_TEXT PROVIDED_
--- START ---

For those of you who have read my book, The Ordinary Leader, you know that I sustained a very serious concussion four years ago. After three years of diligent focus on rest and physiotherapy, my symptoms had mostly subsided, but I still struggled with dizziness, particularly when combined with fatigue, a lack of sleep, or too much time on the computer. I was functioning well enough that I stopped being as concerned about my health and instead focused more on work. I assumed my symptoms would continue to lessen over time.
More recently, however, my symptoms have actually become more present and chronic – I have taken a step or two backward instead of forward. Earlier on in my recovery, I was diligent about getting lots of sleep, even if that meant coming in late to work. I was also regularly taking breaks from the computer. In the last year, however, I have reverted to my old ways. Prior to my concussion, I could easily just “power through” feeling tired in spite of less-than-desired amounts of sleep and then catch up on the weekend. But after a year of trying this, I’ve realized that this approach isn’t working for me.

--- END ---

_EXERCISE DATA_
--- START ---

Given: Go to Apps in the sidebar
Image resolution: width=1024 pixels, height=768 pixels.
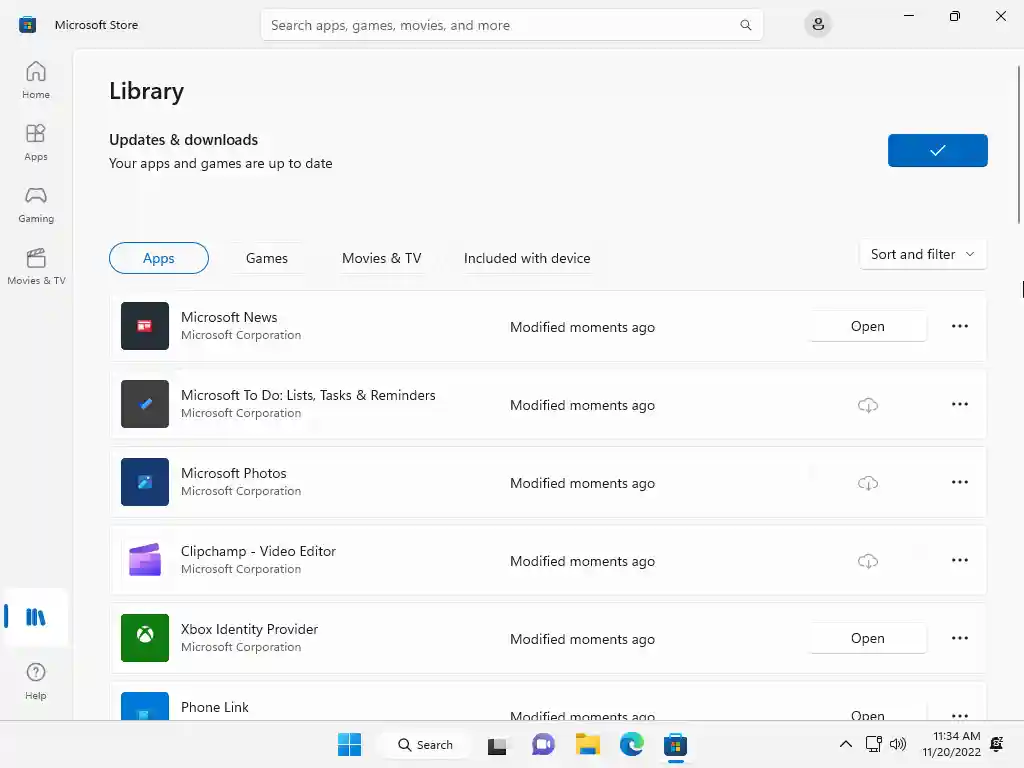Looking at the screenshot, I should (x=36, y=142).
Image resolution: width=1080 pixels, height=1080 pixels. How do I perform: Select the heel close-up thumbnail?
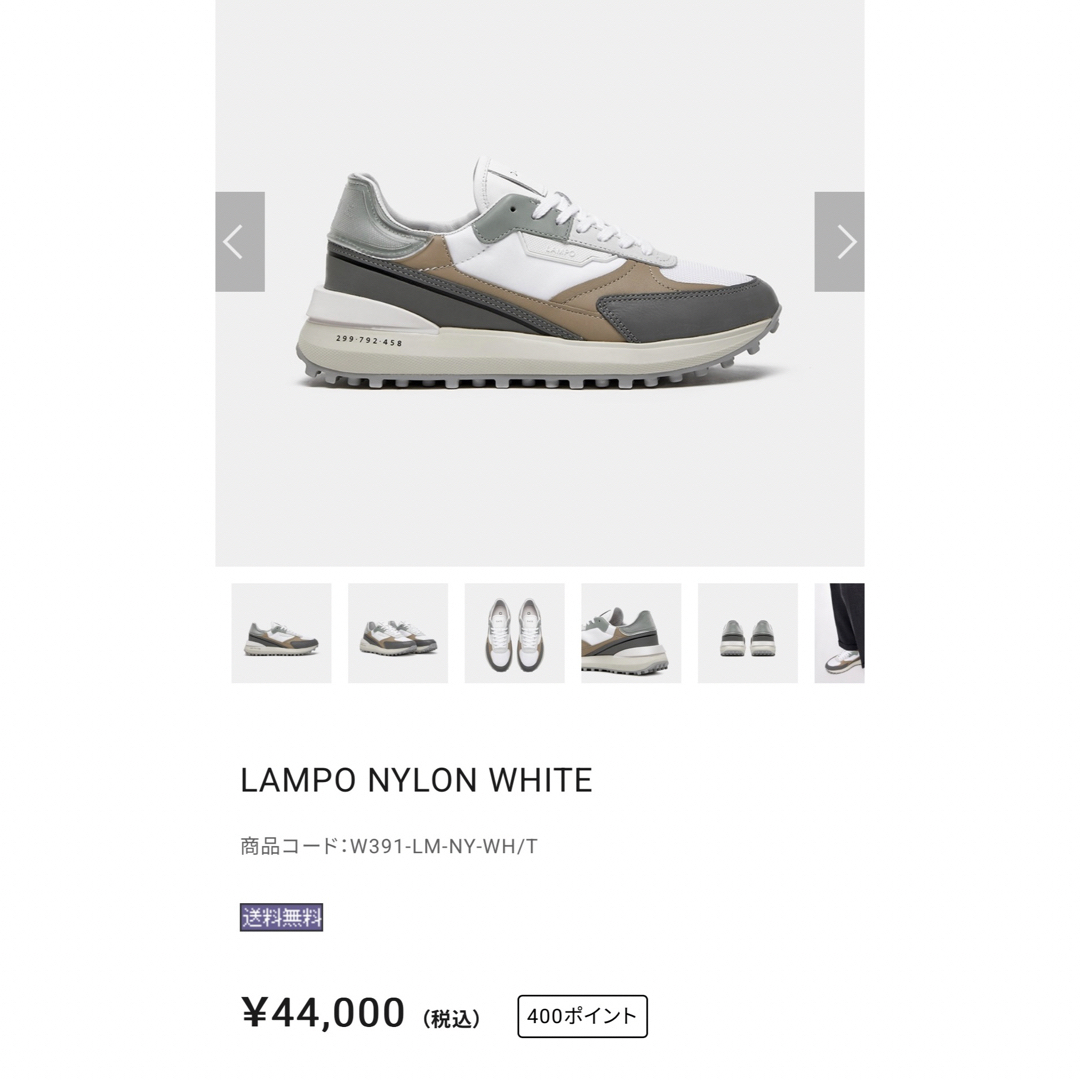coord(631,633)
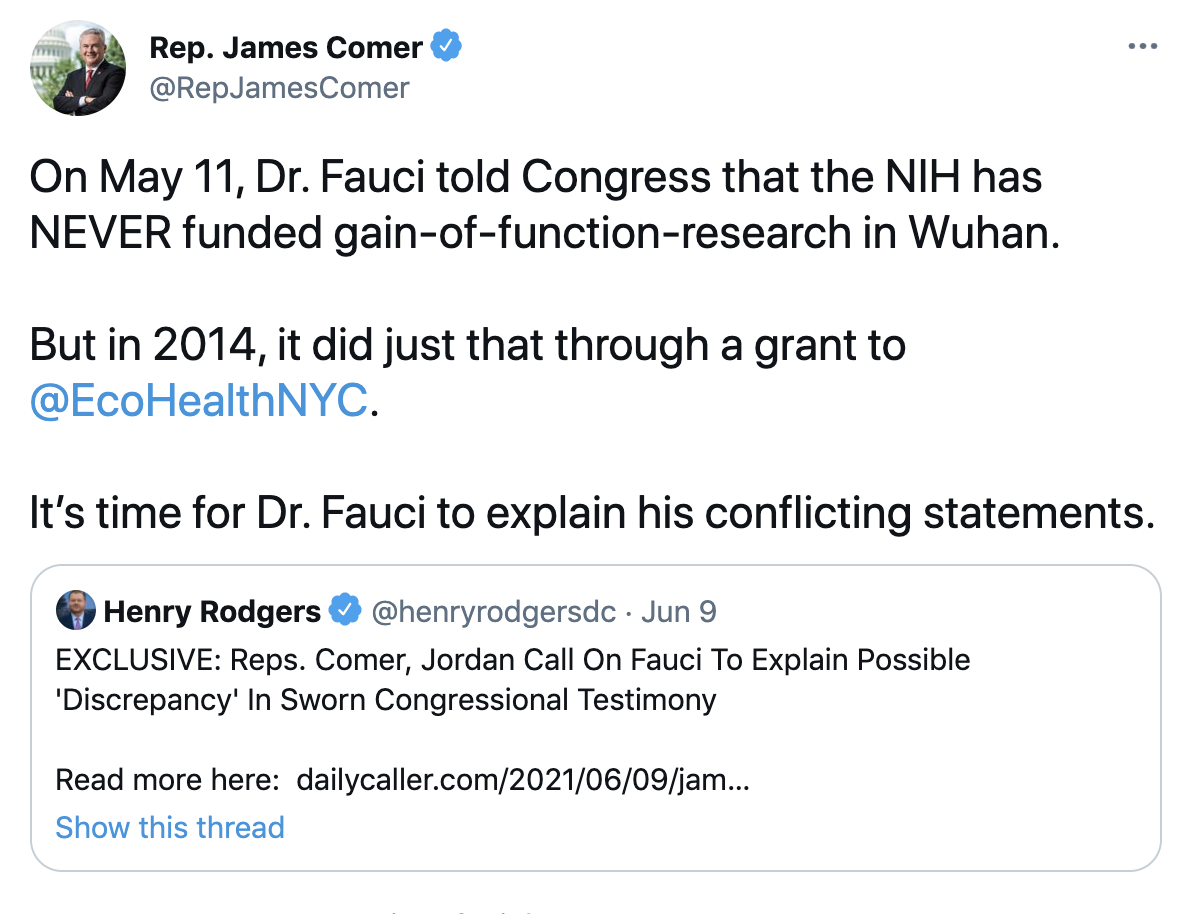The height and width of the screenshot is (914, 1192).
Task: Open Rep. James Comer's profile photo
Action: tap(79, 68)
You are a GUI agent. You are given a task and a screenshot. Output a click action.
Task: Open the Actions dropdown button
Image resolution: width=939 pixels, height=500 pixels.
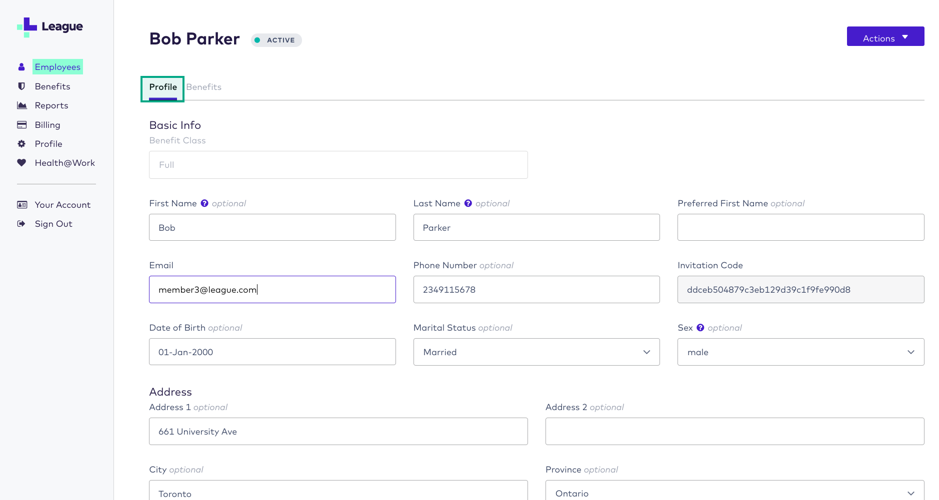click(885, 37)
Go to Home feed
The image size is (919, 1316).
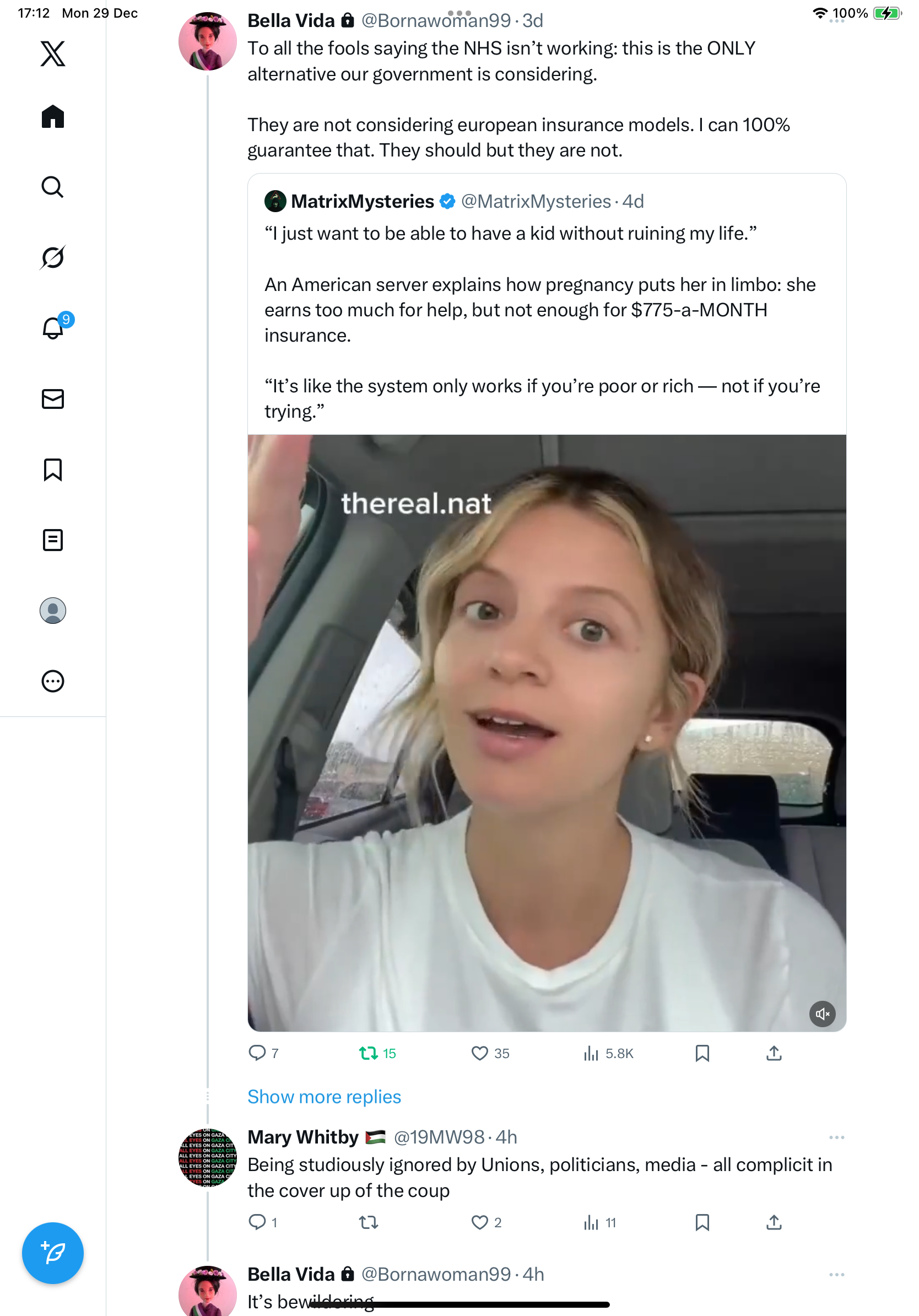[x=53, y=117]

--- END ---

_INSTRUCTIONS_
- a) Output the portion of the concussion recovery text that starts at the words "For those of" and ends after the words "lessen over time.", copied word for word.
- b) Pick up the concussion recovery text where it stops and keep writing it.

_ANSWERS FOR THIS EXERCISE_
- a)
For those of you who have read my book, The Ordinary Leader, you know that I sustained a very serious concussion four years ago. After three years of diligent focus on rest and physiotherapy, my symptoms had mostly subsided, but I still struggled with dizziness, particularly when combined with fatigue, a lack of sleep, or too much time on the computer. I was functioning well enough that I stopped being as concerned about my health and instead focused more on work. I assumed my symptoms would continue to lessen over time.

- b)
A few weeks ago, I made a commitment to get out of this rhythm. So, once again I am sleeping more and working less. Sometimes this means coming in late to work, leaving early, or even taking a midday nap. I’m also scheduling regular breaks from my computer – this, in particular, takes focused effort.
The good news is that I’m already feeling better. When I am working, I have more clarity and energy to better think through challenges and opportunities. My organization and I will both be better off because of this new approach.
What about you? Is the way you are working getting in the way of your health? While you may not be dealing with post-concussion symptoms, consider how your work is affecting your well-being.